シファル=Sifarと書くらしいので、ルート:Sfという表記にしました。

抱えられるもの、抱えられないこと1及び、カルナークの閑話以降の話です。



******


~シファル視点~


手を何度も開いて閉じて…を繰り返し、その手に自分の魔力を薄く纏わせていく。

(懐かしいな、この感覚)

こうなるまでは、魔力の枯渇状態以降、生活魔法レベルを使った後ですら疲労感を感じるほどだったのに。

中心に淡い白。それを包み込むように半透明のモノ、そして一番外側に淡い緑。それが今の俺の魔力だ。

今回、ひなの中にあった闇属性の瘴気っぽいものを魔石化してから、ナーヴが提案してきたことに驚いた。

「お前の魔力、戻せるなら戻したいか? お前がそれを望むのなら、手を貸してもいい。だが、シファが望まないことは俺はしたくない」

そもそもで魔力を暴走させたキッカケの、カルナークへの思いとかいろんな感情をナーヴは知っている。

だから俺にちゃんと確認を取ってから、俺が必要だといえば協力すると申し出てくれたんだろう。

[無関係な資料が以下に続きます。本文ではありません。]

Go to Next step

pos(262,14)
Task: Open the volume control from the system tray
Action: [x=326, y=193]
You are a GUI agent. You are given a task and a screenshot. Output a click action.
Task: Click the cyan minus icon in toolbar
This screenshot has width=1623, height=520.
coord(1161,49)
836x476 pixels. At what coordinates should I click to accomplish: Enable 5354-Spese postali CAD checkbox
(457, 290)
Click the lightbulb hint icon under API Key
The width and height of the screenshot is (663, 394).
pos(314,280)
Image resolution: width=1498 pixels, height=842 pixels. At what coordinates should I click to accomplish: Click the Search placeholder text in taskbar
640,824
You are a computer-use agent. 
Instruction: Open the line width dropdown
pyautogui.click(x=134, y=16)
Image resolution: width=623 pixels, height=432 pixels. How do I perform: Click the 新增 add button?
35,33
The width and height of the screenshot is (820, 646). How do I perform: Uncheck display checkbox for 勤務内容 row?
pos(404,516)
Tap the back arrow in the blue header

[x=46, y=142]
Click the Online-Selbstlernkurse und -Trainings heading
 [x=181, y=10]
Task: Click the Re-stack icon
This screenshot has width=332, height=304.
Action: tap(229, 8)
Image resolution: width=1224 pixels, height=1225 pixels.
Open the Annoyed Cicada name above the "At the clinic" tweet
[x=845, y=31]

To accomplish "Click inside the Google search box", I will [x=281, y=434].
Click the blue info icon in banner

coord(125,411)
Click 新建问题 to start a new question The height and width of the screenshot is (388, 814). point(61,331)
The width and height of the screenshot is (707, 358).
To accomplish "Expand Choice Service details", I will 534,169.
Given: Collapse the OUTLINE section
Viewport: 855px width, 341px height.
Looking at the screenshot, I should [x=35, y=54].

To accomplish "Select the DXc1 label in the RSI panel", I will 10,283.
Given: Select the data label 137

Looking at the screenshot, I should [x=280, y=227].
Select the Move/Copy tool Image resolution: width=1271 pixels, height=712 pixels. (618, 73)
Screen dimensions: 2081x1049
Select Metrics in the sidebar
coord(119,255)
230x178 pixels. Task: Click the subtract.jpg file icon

「どういうことだ? 何年かけても、減ったままの魔力の総量を戻せずにいたのに」

仕組みやデメリットを知らずに、安易に飛びつきたくはない。たとえ、ナーヴが危ういことに俺を誘わないとわかっていても…だ。

「時間がないから簡単に説明する。その上で、即答してほしい」

「…めちゃくちゃなこと言ってるの、わかってる? ナーヴ」

俺の性格上、長考しがちなことのはずなのに、それをわかった上でも新しい提案について即答しろだなんて。

「わかってて言ってる。それだけ時間が惜しい。シファから許可さえ出れば、すぐにでも取り掛かる準備が出来ている」

シファが提案しようとしていることは、俺が待ち望んでいたことだ。だから話なんか聞かなくたって、即答してしまいまいくらいだが。

(――だが、あえてナーヴが聞いてきたことに意味がある気がする。それと、なんでこんなに事を急いている? そっちの方が引っかかるんだけどな。俺的には)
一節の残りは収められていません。